THE PROBLEM:
Update the entries starting at the first one and ending at the line containing "click(859, 268)" by replacing "tweet" with "post", changing nothing else.

(Entries in a dataset)
==================================================

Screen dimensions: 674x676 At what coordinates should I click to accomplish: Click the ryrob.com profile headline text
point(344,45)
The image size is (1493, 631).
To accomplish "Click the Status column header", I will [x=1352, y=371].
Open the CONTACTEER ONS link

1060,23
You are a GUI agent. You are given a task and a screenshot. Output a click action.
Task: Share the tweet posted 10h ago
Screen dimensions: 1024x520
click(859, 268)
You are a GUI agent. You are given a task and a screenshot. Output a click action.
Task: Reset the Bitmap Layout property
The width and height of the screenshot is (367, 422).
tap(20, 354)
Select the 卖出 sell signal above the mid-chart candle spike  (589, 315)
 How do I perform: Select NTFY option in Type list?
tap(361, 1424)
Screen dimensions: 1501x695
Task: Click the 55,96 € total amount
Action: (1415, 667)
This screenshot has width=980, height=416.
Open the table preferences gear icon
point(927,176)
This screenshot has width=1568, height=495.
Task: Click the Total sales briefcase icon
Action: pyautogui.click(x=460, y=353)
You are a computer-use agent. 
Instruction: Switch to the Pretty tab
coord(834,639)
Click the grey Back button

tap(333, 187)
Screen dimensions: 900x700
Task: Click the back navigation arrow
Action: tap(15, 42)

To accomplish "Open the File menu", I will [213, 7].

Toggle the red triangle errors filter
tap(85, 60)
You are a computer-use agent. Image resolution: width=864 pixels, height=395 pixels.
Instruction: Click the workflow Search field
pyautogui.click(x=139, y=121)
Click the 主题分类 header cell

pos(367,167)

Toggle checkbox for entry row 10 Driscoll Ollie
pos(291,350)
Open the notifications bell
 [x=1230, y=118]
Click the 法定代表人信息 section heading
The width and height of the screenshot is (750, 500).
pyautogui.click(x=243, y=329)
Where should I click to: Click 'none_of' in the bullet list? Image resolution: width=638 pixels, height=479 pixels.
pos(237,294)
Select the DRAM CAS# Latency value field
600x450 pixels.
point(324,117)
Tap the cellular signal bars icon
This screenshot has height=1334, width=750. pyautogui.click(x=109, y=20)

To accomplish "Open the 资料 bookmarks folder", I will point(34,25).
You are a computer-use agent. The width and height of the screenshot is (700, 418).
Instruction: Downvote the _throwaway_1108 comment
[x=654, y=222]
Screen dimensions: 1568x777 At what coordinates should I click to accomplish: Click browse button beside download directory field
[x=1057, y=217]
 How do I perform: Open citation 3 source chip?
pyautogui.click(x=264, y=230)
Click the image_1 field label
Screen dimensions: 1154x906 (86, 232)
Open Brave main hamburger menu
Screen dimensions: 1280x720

==================================================

RESULT OF THIS EXERCISE:
Screen dimensions: 674x676 At what coordinates should I click to accomplish: Click the ryrob.com profile headline text
point(344,45)
The image size is (1493, 631).
To accomplish "Click the Status column header", I will [x=1352, y=371].
Open the CONTACTEER ONS link

1060,23
You are a GUI agent. You are given a task and a screenshot. Output a click action.
Task: Share the post posted 10h ago
Screen dimensions: 1024x520
click(859, 268)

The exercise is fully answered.